Page extract |
——
Single by Eels

from the album Beautiful Freak
- Released: July 1996
- Length: 3:08
- Label: DreamWorks
- Songwriters: Mark Oliver Everett; Mark Goldenberg;
- Producer: Mark Oliver Everett

Eels singles chronology
|  | "Novocaine for the Soul" (1996) | "Susan's House" (1997) |

Music video
- "Novocaine for the Soul" on YouTube

= Novocaine for the Soul =

1996 song by Eels

"Novocaine for the Soul" is a song by American rock band Eels. It was released in mid-July 1996 as the lead single from their debut album, Beautiful Freak. The song charted in several countries including the United States, Canada, the United Kingdom, and the Netherlands.

==Background==
Discussing the song's subject matter in 1996, Eels frontman E said, "Part of my problem is with intimacy. 'Novocaine for the Soul' sounds detached because it's about detachment. That's what I think is so great about that song, and on that level I think it's almost genius. It's detachment personified. I'm singing about numbness and I'm numb. It's about having too much feeling."

==Release and reception==

The NME made the song their single of the week, noting that although it was a "clinically produced, almost entirely cynical exposition of self-pitying middle-clas misery, it is almost impossible not to do as Eels themselves would, and sniffle, albiet slightly ironically."

After Steven Spielberg, Jeffrey Katzenberg and David Geffen signed the band to their then-newly formed record label DreamWorks Records, "Novocaine for the Soul" brought Eels international success, most notably in the United Kingdom, where it reached number 10 on the UK Singles Chart in February 1997. It also reached number one on the Billboard Modern Rock Tracks chart for two weeks in October 1996, and remained on the chart for 25 weeks. In Australia, "Novocaine for the Soul" peaked at number 84 in October 1996.

== Music video ==
The music video was directed by Mark Romanek and features E and the other band members suspended on wires, making them appear to be flying. The video was nominated for two MTV Music Video Awards for Best Cinematography in a Video Jeff Cronenweth and Best Special Effects in a Video Ash Beck.
——
Raw data |
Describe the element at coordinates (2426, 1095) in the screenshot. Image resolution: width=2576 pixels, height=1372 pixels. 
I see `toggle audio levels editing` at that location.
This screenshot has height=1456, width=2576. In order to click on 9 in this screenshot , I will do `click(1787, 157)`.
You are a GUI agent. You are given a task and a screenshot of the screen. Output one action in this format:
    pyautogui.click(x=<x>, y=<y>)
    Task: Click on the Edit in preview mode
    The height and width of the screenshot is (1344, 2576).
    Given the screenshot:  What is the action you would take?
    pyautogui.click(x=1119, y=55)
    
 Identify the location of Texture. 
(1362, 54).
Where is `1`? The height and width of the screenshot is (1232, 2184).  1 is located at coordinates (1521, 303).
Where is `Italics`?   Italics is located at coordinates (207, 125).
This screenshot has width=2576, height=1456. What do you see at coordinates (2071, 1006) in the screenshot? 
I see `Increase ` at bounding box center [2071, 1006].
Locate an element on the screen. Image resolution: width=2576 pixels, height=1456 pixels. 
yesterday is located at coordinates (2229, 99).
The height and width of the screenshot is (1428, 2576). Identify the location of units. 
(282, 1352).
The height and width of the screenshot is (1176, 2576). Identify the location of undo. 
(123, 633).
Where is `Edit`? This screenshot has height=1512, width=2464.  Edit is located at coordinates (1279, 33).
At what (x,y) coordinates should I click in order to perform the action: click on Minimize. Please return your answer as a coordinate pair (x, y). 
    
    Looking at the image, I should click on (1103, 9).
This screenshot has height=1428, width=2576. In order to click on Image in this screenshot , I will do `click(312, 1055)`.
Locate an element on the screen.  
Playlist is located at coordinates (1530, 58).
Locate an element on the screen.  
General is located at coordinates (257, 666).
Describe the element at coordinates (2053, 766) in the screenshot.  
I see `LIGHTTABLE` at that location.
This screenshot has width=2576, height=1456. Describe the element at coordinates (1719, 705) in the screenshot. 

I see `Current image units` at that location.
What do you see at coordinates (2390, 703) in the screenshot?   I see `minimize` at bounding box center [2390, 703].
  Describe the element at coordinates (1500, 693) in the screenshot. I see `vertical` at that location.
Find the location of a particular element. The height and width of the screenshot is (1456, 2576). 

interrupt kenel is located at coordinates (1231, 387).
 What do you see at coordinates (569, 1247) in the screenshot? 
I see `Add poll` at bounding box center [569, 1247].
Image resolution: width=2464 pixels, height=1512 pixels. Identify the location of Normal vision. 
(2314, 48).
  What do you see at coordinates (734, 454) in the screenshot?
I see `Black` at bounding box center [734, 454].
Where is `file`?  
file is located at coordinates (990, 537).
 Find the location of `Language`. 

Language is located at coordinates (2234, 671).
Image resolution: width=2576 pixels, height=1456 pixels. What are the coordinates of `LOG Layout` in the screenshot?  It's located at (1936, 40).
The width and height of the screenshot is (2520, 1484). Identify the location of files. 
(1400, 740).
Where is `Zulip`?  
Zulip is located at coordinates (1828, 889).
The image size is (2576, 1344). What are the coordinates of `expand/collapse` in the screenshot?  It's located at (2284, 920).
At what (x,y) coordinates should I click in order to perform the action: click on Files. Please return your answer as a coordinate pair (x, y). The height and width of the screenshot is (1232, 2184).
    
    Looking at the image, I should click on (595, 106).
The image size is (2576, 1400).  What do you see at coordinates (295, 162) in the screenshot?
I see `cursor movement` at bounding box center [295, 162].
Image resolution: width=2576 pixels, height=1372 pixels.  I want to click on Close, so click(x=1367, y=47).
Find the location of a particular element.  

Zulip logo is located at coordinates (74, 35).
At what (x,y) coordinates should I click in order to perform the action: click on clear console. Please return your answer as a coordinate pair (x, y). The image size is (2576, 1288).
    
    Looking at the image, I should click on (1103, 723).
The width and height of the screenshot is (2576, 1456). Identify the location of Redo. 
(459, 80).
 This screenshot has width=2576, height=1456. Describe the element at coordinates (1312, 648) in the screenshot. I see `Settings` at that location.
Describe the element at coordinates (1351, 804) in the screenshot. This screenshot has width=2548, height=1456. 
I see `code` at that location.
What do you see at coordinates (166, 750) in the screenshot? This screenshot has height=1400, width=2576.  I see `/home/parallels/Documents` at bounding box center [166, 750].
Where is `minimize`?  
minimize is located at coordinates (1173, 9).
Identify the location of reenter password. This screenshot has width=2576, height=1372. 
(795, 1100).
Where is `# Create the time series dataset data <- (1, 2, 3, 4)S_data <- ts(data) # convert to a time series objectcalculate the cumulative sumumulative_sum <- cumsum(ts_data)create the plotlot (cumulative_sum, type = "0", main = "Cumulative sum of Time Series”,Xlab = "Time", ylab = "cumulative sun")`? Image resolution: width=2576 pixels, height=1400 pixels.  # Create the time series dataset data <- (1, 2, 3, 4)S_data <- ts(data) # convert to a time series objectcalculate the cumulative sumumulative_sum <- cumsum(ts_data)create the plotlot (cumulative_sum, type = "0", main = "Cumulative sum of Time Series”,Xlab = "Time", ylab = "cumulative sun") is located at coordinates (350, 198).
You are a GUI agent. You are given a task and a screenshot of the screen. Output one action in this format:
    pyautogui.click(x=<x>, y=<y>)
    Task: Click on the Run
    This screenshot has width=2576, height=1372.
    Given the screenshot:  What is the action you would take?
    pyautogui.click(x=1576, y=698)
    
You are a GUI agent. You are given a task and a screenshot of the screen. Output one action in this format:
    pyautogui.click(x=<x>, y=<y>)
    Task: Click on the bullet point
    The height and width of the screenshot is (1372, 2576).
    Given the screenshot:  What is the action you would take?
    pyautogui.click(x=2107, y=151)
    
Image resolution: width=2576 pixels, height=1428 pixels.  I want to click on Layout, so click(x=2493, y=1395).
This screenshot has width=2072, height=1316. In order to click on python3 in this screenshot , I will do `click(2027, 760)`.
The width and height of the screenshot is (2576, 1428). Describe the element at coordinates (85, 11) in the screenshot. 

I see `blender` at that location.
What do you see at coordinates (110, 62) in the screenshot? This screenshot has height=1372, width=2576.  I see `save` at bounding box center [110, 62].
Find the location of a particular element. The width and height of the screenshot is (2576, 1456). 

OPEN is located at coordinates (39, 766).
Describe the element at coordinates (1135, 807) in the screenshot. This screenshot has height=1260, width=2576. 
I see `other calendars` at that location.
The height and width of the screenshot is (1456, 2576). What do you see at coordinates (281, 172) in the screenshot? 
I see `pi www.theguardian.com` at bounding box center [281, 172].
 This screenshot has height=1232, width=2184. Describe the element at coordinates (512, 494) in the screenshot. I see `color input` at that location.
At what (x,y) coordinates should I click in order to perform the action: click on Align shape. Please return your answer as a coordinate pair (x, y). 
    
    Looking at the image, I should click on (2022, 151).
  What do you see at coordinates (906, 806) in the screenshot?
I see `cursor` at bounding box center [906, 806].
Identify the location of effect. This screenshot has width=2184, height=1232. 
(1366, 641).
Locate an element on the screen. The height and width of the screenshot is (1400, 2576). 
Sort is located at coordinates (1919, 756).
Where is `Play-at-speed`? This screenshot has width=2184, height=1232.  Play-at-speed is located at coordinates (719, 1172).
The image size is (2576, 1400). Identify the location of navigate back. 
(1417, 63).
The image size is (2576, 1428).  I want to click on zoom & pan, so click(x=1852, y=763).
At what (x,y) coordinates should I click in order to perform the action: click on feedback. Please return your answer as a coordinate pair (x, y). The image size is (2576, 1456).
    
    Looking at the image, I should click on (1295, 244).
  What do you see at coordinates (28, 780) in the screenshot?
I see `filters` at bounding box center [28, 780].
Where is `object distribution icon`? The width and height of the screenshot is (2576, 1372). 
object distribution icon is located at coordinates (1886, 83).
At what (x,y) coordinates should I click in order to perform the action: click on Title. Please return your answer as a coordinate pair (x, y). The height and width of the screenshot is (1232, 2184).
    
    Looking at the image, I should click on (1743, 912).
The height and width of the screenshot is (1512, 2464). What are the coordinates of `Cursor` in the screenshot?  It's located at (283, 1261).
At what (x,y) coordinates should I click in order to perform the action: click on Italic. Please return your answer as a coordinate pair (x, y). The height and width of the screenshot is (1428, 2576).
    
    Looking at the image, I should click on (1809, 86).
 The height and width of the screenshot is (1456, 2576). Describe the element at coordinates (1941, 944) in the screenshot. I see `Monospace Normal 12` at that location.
——
What to work on |
• a. Which countries does the Novocaine for the Soul article's opening summary name as places where the song charted? List them all.
• b. Reproduce the part of the Novocaine for the Soul article that begins at "1996 song by" and ends after "and the Netherlands.".
• c. Carry on the Novocaine for the Soul article from the point where it ends.

Your responses |
• a.
- United States
- Canada
- United Kingdom
- Netherlands

• b.
1996 song by Eels

"Novocaine for the Soul" is a song by American rock band Eels. It was released in mid-July 1996 as the lead single from their debut album, Beautiful Freak. The song charted in several countries including the United States, Canada, the United Kingdom, and the Netherlands.

• c.
== Track listing ==

| No. | Title | Writer(s) | Length |
|---|---|---|---|
| 1. | "Novocaine for the Soul" | Mark Oliver Everett; Mark Goldenberg; | 3:08 |
| 2. | "Guest List" | Everett | 3:13 |
| 3. | "My Beloved Monster" (live from Tennessee) | Everett | 2:13 |
| 4. | "Fucker" |  |  |

== Charts ==

=== Weekly charts ===

| Chart (1996–1997) | Peak position |
|---|---|
| Australia (ARIA) | 84 |
| Canada Top Singles (RPM) | 76 |
| Canada Rock/Alternative (RPM) | 1 |
| Netherlands (Single Top 100) | 90 |
| Scottish Singles Sales (Official Charts) | 7 |
| UK Singles (Official Charts) | 10 |
| US Radio Songs (Billboard) | 39 |
| US Alternative Airplay (Billboard) | 1 |

=== Year-end charts ===

| Chart (1996) | Position |
|---|---|
| Canada Rock/Alternative (RPM) | 25 |
| US Modern Rock Tracks (Billboard) | 23 |

| Chart (1997) | Position |
|---|---|
| UK Singles (OCC) | 200 |

== Certifications ==

| Region | Certification | Certified units/sales |
| United Kingdom (BPI) | Silver | 200,000^{‡} |
^{‡} Sales+streaming figures based on certification alone.

== Release history ==

| Region | Date | Format(s) | Label(s) | Ref. |
| United States | July 1996 | Mainstream rock; modern rock radio; | DreamWorks |  |
| September 17, 1996 | Contemporary hit radio |  |
| United Kingdom | February 3, 1997 | 7-inch vinyl; CD; cassette; |  |

== Covers ==
- Portugal. The Man featuring Sir Chloe, released September 2021 (packaged as a single with a cover of Len's "Steal My Sunshine" featuring Cherry Glazerr on the other side)

== See also ==
- Number one modern rock hits of 1996
- List of RPM Rock/Alternative number-one singles (Canada)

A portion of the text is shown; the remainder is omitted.